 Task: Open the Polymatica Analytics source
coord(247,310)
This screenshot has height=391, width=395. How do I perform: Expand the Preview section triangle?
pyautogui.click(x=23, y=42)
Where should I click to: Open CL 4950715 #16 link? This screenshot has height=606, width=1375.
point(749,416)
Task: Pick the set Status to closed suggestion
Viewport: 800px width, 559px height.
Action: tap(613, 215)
☆ ☆ ☆ ☆ ☆
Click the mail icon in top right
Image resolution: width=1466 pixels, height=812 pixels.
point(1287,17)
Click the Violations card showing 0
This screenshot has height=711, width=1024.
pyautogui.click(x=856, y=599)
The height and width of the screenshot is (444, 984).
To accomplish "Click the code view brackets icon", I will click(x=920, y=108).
☆ ☆ ☆ ☆ ☆
● **ASSIGNED TASK**
Whenever the word "icon" occurs in a line of the records, that line counts toward the total; state the total only.

● **PROBLEM SOLUTION**
2